L’une des nombreuses lunes de Jupiter s’appelle Europe, comme cette Europe que des milliers de migrants tentent, au péril de leur vie, de rejoindre chaque jour en y espérant une vie meilleure, meilleure que les conflits, les dictatures et la misère. Aryan est l’un de ces migrants, syrien d’origine, venu avec son père en Hongrie en croyant à cette vie meilleure, à cette autre vie possible. Au moment de traverser la frontière, il se fait tirer dessus, échappe à la mort et découvre qu’il a le pouvoir de léviter. Aidé par le docteur Stern qui décide d’exploiter, financièrement, ce don miraculeux, les deux hommes vont très vite se retrouver dépassés par les évènements.
Kornél Mundruczó se sert de la situation actuelle des migrants comme un point de départ, presque comme un prétexte. La lune de Jupiter n’entend pas disserter sur le sort effroyable de ces femmes, de ces hommes et ces enfants qui fuient leur pays en acceptant le fait de tout perdre et de mourir. Le film parle d’abord d’une double renaissance, d’une double résurrection.
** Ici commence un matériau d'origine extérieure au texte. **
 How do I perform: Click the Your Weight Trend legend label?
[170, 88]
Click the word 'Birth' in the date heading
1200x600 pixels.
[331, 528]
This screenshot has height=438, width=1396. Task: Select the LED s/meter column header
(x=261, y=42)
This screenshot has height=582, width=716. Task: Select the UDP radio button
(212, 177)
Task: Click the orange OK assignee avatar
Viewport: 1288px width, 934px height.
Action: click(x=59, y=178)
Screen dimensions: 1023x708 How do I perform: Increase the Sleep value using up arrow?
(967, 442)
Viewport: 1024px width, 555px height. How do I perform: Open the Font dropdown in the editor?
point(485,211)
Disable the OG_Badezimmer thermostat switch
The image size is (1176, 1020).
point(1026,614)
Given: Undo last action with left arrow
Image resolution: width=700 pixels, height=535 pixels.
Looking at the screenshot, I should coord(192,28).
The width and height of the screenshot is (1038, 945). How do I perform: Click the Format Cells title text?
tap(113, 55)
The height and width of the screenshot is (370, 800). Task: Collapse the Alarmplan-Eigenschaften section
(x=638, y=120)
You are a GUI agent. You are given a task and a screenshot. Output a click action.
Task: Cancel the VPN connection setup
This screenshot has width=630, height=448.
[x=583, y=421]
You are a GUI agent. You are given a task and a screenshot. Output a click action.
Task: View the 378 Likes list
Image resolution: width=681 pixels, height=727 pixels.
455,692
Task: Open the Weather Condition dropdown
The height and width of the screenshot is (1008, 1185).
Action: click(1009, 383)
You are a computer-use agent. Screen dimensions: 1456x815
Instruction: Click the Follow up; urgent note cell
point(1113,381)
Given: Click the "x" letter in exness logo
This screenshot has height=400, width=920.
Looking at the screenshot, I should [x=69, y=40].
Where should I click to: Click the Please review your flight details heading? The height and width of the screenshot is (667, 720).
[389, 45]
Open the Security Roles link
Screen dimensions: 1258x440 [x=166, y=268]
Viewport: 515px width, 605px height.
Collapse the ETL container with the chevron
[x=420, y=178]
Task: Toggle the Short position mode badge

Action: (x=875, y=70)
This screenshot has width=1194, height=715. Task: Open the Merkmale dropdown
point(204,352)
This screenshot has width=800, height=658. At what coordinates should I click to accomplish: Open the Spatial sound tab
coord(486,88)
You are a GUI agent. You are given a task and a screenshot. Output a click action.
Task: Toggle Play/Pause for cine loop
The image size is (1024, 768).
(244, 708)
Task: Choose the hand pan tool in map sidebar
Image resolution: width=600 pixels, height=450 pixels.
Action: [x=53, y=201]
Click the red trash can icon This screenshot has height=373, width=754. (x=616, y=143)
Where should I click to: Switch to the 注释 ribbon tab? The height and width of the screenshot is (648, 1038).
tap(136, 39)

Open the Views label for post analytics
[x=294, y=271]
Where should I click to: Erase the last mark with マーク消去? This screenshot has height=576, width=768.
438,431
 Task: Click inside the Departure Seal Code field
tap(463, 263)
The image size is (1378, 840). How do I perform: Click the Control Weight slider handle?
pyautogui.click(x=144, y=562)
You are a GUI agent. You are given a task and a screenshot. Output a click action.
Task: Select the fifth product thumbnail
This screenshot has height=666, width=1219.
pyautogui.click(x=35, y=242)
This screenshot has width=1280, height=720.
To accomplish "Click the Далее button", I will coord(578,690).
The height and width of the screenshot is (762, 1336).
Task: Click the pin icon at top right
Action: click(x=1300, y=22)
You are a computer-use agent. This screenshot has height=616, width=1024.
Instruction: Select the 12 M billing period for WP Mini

Celle d’un médecin cynique qui ne croit plus à rien, sinon à l’argent, et celle d’un syrien pris pour un ange, capable soudain d’éventuels miracles. Et celle aussi d’un monde déshumanisé qui redécouvrirait la foi, l’empathie et une certaine innocence (le final avec le petit garçon).
Mais Mundruczó a tendance à mélanger un peu trop les genres et les sujets : thriller, fantastique, pamphlet social, quête spirituelle, les migrants, la décrépitude morale d’un pays (et par extension la politique conservatrice et anti-migratoire de Viktor Orbán), et même le terrorisme… En résulte un film hybride et brouillon, prenant soudain, inabouti souvent, dont le rythme a dû mal à suivre la construction chaotique. La mise en scène est à l’avenant, frénétique, alternant plans-séquences vertigineux, virevoltes autour des personnages et plans impossibles à faire (les scènes de lévitation, en plus d’être impressionnantes, sont magnifiques), et cette virtuosité-là, un rien inutile parfois (l’appartement qui se retourne), étonne comme étonnait celle d’Alfonso Cuarón dans Les fils de l'homme que cette Lune de Jupiter rappelle furieusement (crise mondiale et action divine, traque meurtrière et final guerrier), mais sans vraiment en tutoyer l’état de grâce.